> **WHAT THIS TASK INVOLVES**
Reproduce each of the items below word for word, keeping every line as it appears.

> **EXTRACTED ENTRIES**

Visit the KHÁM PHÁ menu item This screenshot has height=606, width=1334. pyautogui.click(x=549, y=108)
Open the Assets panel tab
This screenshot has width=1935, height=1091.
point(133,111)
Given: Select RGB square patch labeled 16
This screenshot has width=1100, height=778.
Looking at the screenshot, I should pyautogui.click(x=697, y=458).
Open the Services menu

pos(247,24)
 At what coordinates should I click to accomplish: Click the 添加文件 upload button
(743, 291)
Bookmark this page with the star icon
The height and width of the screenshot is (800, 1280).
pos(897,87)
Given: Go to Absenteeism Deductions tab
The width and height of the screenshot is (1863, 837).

> **FINAL RESULT**
Visit the KHÁM PHÁ menu item This screenshot has height=606, width=1334. pyautogui.click(x=549, y=108)
Open the Assets panel tab
This screenshot has width=1935, height=1091.
point(133,111)
Given: Select RGB square patch labeled 16
This screenshot has width=1100, height=778.
Looking at the screenshot, I should pyautogui.click(x=697, y=458).
Open the Services menu

pos(247,24)
 At what coordinates should I click to accomplish: Click the 添加文件 upload button
(743, 291)
Bookmark this page with the star icon
The height and width of the screenshot is (800, 1280).
pos(897,87)
Given: Go to Absenteeism Deductions tab
The width and height of the screenshot is (1863, 837).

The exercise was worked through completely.